Conformément à cette approche, le Chili a été le premier pays à adopter une législation sur les risques inhérents aux neurotechnologies. Il a non seulement introduit un nouveau droit constitutionnel à l'intégrité mentale, mais il est également sur le point d'adopter un projet de loi qui interdit la vente de données neurologiques et soumet tous les dispositifs neurotechnologiques à la réglementation des dispositifs médicaux, même ceux destinés au grand public. La législation proposée reconnaît la nature intensément personnelle des données neuronales et les considère comme des tissus organiques qui ne peuvent être ni achetés ni vendus, mais seulement donnés.

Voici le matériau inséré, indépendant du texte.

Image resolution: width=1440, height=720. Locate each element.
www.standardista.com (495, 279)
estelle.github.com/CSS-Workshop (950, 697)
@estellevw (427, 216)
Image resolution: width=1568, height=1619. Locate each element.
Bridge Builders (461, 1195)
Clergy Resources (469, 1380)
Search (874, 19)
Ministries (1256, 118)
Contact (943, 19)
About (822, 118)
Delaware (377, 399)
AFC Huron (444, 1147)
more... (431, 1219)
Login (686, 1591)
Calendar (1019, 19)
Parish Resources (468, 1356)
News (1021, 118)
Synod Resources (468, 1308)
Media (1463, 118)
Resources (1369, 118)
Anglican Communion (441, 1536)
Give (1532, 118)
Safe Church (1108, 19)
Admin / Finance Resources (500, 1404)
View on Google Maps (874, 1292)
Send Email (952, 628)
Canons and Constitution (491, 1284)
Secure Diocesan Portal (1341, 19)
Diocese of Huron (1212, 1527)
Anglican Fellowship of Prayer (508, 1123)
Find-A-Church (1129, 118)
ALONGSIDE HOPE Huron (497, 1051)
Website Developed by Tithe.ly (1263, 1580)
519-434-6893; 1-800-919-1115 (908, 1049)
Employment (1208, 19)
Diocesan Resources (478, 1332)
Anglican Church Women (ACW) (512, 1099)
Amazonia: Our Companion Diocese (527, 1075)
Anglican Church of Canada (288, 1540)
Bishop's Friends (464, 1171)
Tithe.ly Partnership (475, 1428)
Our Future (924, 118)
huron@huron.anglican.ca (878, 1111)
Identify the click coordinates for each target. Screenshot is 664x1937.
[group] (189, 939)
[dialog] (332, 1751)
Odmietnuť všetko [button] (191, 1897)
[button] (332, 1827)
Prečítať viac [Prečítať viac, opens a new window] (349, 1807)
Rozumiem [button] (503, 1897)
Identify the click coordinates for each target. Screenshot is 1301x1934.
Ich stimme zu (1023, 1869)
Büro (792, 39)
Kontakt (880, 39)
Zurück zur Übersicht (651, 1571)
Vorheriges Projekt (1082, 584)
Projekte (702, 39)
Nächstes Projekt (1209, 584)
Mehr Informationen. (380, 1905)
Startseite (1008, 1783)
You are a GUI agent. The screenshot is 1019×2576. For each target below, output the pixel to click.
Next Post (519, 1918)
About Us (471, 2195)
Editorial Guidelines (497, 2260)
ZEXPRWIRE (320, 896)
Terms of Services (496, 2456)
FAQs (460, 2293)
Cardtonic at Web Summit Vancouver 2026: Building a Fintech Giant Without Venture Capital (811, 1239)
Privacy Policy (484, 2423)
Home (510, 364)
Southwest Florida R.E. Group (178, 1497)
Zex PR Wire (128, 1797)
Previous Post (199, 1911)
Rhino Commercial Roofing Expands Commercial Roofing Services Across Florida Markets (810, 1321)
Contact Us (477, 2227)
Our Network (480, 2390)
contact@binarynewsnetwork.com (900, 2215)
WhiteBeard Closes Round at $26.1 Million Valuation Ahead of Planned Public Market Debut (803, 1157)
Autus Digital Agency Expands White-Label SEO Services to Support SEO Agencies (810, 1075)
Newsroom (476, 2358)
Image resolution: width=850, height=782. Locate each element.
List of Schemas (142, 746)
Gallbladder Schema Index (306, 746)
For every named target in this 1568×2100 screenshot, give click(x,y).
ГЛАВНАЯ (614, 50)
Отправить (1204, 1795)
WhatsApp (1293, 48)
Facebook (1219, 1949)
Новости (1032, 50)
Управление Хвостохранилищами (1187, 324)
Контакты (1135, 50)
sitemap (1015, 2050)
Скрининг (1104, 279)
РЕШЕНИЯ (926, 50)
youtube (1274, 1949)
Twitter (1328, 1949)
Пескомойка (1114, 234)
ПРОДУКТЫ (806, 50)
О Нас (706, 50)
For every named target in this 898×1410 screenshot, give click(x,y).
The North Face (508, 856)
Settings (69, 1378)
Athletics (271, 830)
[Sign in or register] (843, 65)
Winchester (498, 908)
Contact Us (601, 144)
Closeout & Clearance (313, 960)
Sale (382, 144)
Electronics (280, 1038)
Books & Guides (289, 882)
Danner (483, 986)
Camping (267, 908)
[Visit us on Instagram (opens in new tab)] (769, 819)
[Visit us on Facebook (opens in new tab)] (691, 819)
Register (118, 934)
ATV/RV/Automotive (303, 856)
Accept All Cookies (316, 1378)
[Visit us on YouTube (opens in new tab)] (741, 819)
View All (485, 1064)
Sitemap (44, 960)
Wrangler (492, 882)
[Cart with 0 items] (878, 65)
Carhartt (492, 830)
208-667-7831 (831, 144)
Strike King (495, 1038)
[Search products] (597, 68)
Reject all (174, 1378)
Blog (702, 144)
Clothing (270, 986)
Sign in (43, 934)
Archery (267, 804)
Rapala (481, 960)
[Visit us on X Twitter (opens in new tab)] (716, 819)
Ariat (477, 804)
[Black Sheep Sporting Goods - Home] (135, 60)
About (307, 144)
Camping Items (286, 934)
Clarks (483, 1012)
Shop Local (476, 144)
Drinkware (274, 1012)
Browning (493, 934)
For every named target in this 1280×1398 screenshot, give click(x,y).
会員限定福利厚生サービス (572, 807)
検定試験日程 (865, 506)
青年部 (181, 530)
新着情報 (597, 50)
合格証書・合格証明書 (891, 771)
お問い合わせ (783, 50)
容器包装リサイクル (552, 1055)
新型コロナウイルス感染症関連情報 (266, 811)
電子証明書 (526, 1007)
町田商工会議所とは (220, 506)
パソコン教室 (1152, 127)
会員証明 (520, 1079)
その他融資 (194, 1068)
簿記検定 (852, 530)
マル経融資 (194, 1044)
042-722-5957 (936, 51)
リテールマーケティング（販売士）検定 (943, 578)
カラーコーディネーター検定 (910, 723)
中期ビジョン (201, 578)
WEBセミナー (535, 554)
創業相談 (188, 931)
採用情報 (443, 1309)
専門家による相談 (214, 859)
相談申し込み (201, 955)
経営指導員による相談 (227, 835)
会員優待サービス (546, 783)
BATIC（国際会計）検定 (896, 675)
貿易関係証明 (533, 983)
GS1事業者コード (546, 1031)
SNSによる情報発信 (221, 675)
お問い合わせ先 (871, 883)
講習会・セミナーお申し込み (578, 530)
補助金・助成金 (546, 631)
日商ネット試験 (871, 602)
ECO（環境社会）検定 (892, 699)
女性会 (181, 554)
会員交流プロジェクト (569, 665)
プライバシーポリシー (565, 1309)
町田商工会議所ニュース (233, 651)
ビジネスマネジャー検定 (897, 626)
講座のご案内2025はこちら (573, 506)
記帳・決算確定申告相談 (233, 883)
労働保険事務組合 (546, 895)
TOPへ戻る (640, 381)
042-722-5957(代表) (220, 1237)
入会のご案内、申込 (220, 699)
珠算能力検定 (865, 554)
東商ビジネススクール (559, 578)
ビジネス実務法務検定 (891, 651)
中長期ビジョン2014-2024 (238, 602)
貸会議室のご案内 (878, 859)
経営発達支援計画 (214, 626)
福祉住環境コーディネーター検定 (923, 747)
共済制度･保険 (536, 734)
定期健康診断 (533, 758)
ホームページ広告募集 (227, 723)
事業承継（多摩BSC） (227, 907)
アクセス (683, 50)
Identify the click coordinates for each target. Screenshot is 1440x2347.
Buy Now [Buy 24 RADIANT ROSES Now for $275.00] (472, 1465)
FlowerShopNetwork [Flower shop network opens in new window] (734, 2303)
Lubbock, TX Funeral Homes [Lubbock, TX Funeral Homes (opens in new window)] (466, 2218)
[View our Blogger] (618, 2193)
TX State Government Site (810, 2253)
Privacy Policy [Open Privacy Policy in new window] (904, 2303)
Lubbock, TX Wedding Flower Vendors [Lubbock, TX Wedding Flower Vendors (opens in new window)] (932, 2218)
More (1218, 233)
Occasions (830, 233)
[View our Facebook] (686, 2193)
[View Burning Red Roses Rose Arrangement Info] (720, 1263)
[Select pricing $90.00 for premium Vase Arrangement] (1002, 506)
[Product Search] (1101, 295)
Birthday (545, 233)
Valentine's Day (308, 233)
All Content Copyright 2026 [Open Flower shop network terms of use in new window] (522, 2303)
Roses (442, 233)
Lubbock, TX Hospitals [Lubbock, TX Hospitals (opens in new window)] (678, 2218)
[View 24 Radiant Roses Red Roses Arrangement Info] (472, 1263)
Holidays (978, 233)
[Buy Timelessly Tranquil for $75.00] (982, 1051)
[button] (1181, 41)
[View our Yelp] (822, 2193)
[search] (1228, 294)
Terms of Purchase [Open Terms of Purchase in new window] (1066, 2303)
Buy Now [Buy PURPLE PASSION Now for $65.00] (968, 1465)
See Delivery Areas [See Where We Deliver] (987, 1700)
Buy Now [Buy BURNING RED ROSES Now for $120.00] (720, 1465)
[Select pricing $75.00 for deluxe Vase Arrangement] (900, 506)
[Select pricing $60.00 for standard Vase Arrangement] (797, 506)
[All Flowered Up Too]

Mais cette législation a également fait l'objet de critiques, des juristes mettant en doute la nécessité de nouveaux droits et soulignant que ce régime pourrait étouffer la recherche sur les ICB, bénéfique pour les patients handicapés.

Si l'action juridique entreprise par le Chili est la plus importante et la plus ambitieuse à ce jour, d'autres pays envisagent de lui emboîter le pas en mettant à jour les lois existantes pour tenir compte de l'évolution des neurotechnologies.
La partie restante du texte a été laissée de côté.